==== RECORD EXCERPTS

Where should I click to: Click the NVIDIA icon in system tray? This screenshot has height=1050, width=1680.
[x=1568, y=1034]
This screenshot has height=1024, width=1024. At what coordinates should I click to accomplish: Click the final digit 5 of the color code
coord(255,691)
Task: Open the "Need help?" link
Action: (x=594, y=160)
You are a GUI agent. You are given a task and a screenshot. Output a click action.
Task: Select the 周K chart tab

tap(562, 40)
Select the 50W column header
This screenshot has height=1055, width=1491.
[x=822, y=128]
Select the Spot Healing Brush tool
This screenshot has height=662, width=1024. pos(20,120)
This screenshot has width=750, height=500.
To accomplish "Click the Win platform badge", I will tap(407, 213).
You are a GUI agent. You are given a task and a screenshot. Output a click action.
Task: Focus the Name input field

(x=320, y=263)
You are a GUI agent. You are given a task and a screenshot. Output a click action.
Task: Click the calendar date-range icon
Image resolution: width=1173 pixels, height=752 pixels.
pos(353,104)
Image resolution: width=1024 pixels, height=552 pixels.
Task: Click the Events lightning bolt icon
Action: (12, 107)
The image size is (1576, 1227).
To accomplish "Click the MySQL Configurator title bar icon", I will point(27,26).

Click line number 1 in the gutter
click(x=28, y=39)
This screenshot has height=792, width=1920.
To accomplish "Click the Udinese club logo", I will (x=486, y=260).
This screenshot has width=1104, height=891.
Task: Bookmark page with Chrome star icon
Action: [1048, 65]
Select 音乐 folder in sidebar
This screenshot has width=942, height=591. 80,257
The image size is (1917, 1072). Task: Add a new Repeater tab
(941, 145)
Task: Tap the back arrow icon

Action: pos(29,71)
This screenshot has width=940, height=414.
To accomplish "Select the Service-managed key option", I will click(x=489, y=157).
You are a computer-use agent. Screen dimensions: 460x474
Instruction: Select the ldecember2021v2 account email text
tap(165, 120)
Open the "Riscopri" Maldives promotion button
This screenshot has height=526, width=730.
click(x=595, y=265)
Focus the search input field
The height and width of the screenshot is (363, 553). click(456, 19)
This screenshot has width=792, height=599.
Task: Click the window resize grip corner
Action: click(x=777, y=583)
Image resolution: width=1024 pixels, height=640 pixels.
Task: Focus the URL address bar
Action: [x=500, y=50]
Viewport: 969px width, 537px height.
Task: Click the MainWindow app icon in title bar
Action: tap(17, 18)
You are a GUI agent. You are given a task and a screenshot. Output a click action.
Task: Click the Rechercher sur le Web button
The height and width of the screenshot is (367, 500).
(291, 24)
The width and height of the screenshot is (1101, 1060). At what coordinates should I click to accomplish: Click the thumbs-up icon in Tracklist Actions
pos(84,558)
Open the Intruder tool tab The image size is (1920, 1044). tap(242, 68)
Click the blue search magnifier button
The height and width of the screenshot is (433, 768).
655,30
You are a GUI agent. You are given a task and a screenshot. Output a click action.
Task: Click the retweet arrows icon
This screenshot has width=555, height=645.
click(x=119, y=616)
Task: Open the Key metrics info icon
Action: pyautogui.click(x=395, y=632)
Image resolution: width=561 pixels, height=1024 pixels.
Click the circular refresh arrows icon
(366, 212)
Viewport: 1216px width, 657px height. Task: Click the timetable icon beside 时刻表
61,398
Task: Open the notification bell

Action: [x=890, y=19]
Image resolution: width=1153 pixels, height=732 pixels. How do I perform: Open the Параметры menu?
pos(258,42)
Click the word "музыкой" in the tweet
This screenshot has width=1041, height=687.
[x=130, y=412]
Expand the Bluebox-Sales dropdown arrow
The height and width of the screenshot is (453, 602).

========

• PROBLEM TO SOLVE
All of the data above needs to be transcribed verbatim.

• SOLUTION
Where should I click to: Click the NVIDIA icon in system tray? This screenshot has height=1050, width=1680.
[x=1568, y=1034]
This screenshot has height=1024, width=1024. At what coordinates should I click to accomplish: Click the final digit 5 of the color code
coord(255,691)
Task: Open the "Need help?" link
Action: (x=594, y=160)
You are a GUI agent. You are given a task and a screenshot. Output a click action.
Task: Select the 周K chart tab

tap(562, 40)
Select the 50W column header
This screenshot has height=1055, width=1491.
[x=822, y=128]
Select the Spot Healing Brush tool
This screenshot has height=662, width=1024. pos(20,120)
This screenshot has width=750, height=500.
To accomplish "Click the Win platform badge", I will tap(407, 213).
You are a GUI agent. You are given a task and a screenshot. Output a click action.
Task: Focus the Name input field

(x=320, y=263)
You are a GUI agent. You are given a task and a screenshot. Output a click action.
Task: Click the calendar date-range icon
Image resolution: width=1173 pixels, height=752 pixels.
pos(353,104)
Image resolution: width=1024 pixels, height=552 pixels.
Task: Click the Events lightning bolt icon
Action: (12, 107)
The image size is (1576, 1227).
To accomplish "Click the MySQL Configurator title bar icon", I will point(27,26).

Click line number 1 in the gutter
click(x=28, y=39)
This screenshot has height=792, width=1920.
To accomplish "Click the Udinese club logo", I will (x=486, y=260).
This screenshot has width=1104, height=891.
Task: Bookmark page with Chrome star icon
Action: [1048, 65]
Select 音乐 folder in sidebar
This screenshot has width=942, height=591. 80,257
The image size is (1917, 1072). Task: Add a new Repeater tab
(941, 145)
Task: Tap the back arrow icon

Action: pos(29,71)
This screenshot has width=940, height=414.
To accomplish "Select the Service-managed key option", I will click(x=489, y=157).
You are a computer-use agent. Screen dimensions: 460x474
Instruction: Select the ldecember2021v2 account email text
tap(165, 120)
Open the "Riscopri" Maldives promotion button
This screenshot has height=526, width=730.
click(x=595, y=265)
Focus the search input field
The height and width of the screenshot is (363, 553). click(456, 19)
This screenshot has width=792, height=599.
Task: Click the window resize grip corner
Action: click(x=777, y=583)
Image resolution: width=1024 pixels, height=640 pixels.
Task: Focus the URL address bar
Action: [x=500, y=50]
Viewport: 969px width, 537px height.
Task: Click the MainWindow app icon in title bar
Action: tap(17, 18)
You are a GUI agent. You are given a task and a screenshot. Output a click action.
Task: Click the Rechercher sur le Web button
The height and width of the screenshot is (367, 500).
(291, 24)
The width and height of the screenshot is (1101, 1060). At what coordinates should I click to accomplish: Click the thumbs-up icon in Tracklist Actions
pos(84,558)
Open the Intruder tool tab The image size is (1920, 1044). tap(242, 68)
Click the blue search magnifier button
The height and width of the screenshot is (433, 768).
655,30
You are a GUI agent. You are given a task and a screenshot. Output a click action.
Task: Click the retweet arrows icon
This screenshot has width=555, height=645.
click(x=119, y=616)
Task: Open the Key metrics info icon
Action: pyautogui.click(x=395, y=632)
Image resolution: width=561 pixels, height=1024 pixels.
Click the circular refresh arrows icon
(366, 212)
Viewport: 1216px width, 657px height. Task: Click the timetable icon beside 时刻表
61,398
Task: Open the notification bell

Action: [x=890, y=19]
Image resolution: width=1153 pixels, height=732 pixels. How do I perform: Open the Параметры menu?
pos(258,42)
Click the word "музыкой" in the tweet
This screenshot has width=1041, height=687.
[x=130, y=412]
Expand the Bluebox-Sales dropdown arrow
The height and width of the screenshot is (453, 602).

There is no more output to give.